If your imports come in containerized cargo, the import clearance will depend on what sort of containerized cargo it is. You’ll have to obtain the relevant Customs Permits before you can remove these containers out of an FTZ (Free Trade Zone, mentioned above.)
FCLs -Full Container Loads. These are containers which contain goods for either one consignee or from one consignor.
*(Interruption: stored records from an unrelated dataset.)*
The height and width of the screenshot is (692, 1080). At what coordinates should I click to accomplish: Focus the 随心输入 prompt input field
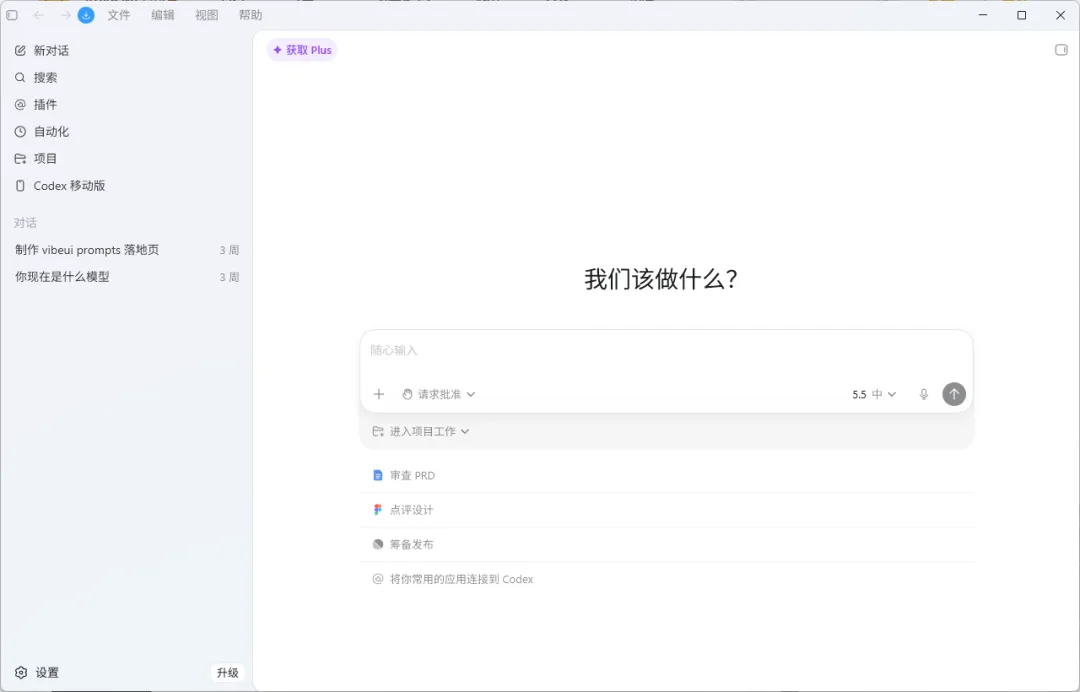pos(666,350)
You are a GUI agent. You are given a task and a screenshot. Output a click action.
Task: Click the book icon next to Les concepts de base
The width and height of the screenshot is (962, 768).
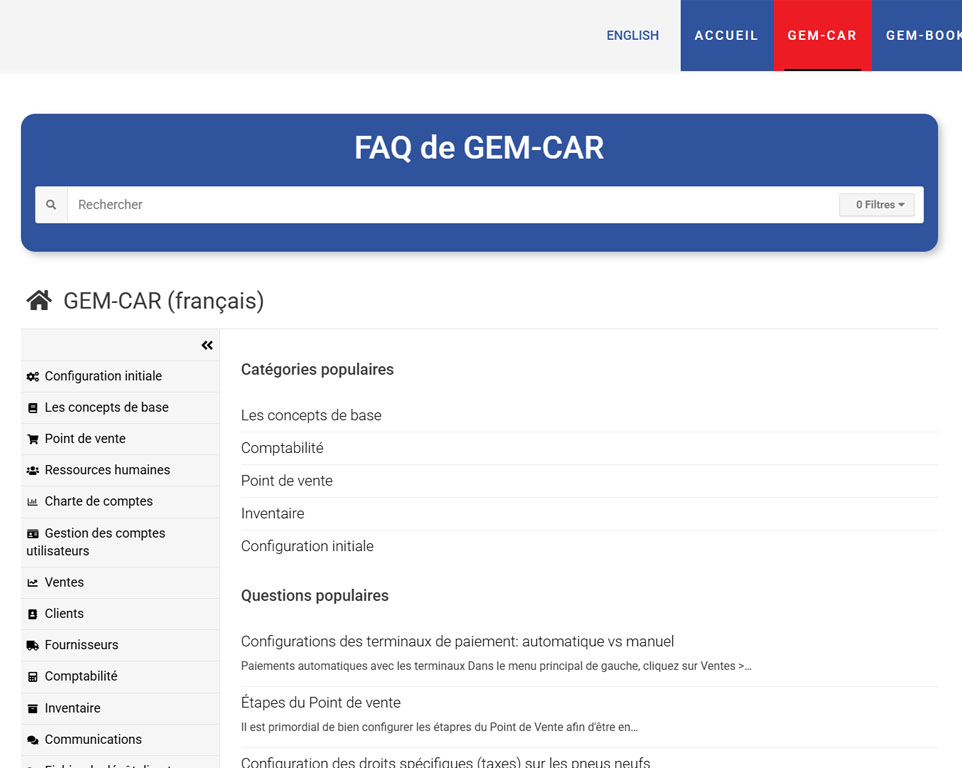[x=31, y=407]
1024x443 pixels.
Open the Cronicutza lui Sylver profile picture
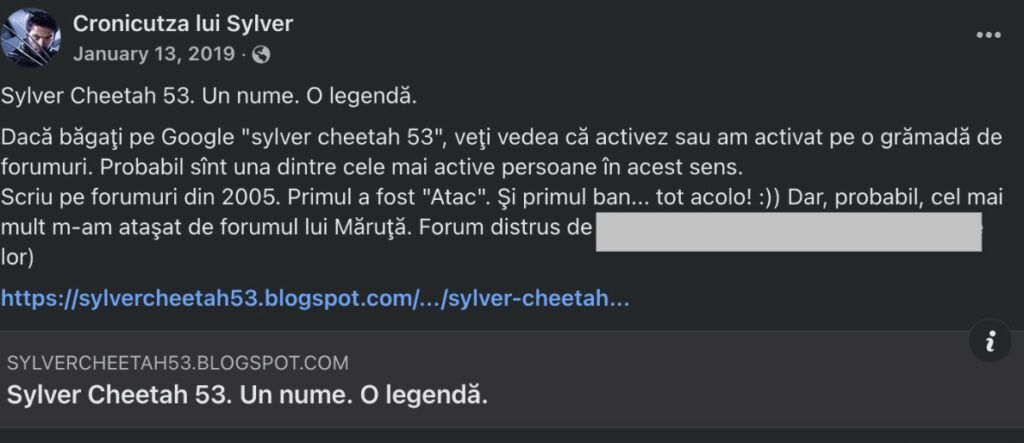pos(30,38)
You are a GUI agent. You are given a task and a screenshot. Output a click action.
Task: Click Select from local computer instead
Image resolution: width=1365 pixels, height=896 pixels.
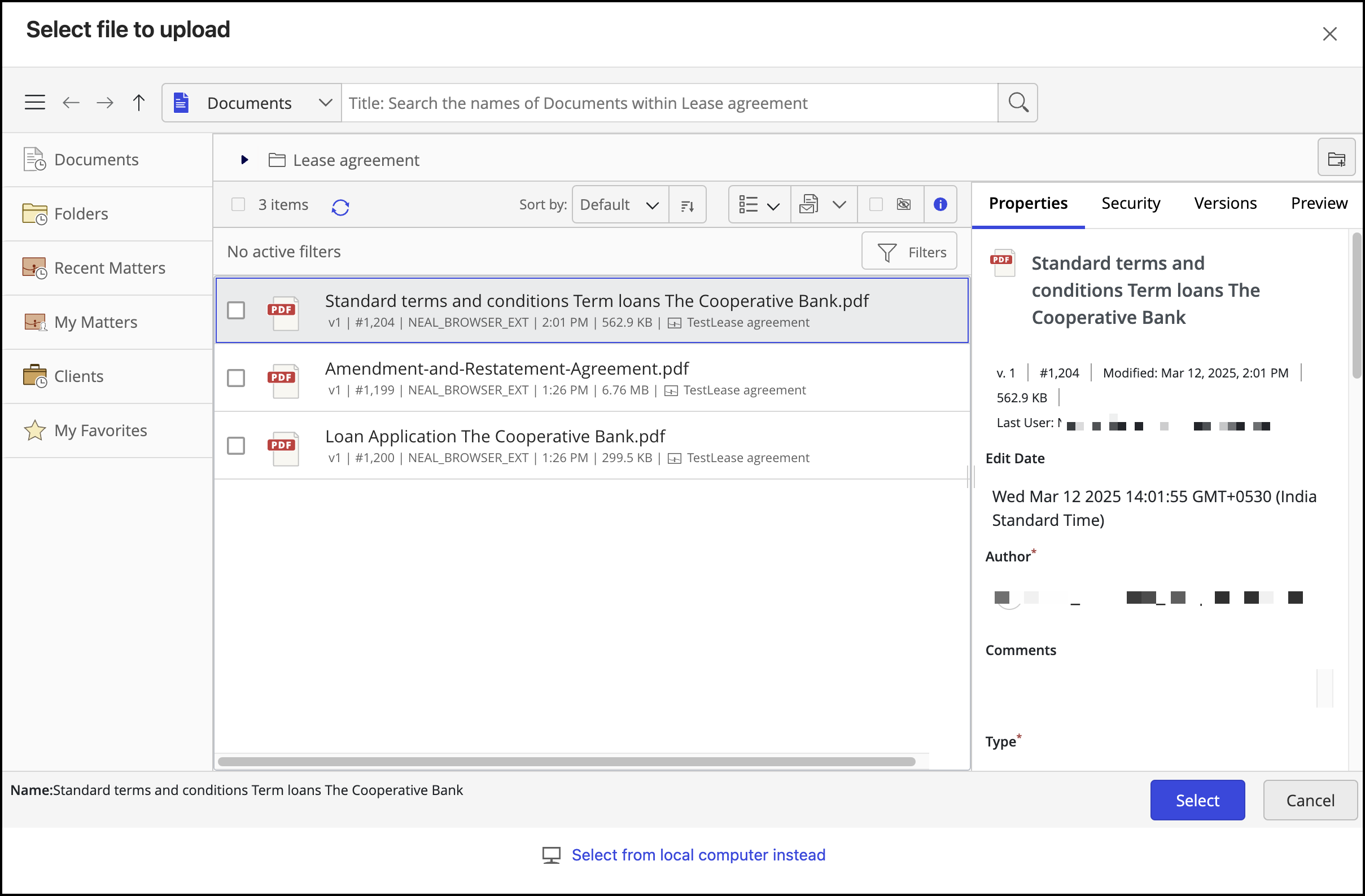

The norm is that FCL containers are not emptied in the FTZ. FCL containers that require Customs to examine it will be sealed at the respective FTZ outgates. Once the sealed FCL containers have left the FTZ, consignees or their transport agents should arrange with Singapore Customs to have them supervised the unpacking of the FCL containers.
You should not break any Custom seals placed on the containers at the time of import, not without supervision or written permission from Singapore Customs. FCL containers that don’t need to go through any Customs examination will be given the SNR – Sealing Not Required – facilitation. ICA officers will release it without sealing it. These FCL containers can then be unpacked at any time, without the need for any supervision from Singapore Customs.
LCL – Less Than Full Container Load. These are containers with goods for either more than one consignee or from more than one consignor. LCL Containers can be emptied out in an FTZ and then cleared through the FTZ outgate as conventional cargo. Customs does not need to come and supervise the emptying out of LCL containers in the FTZ.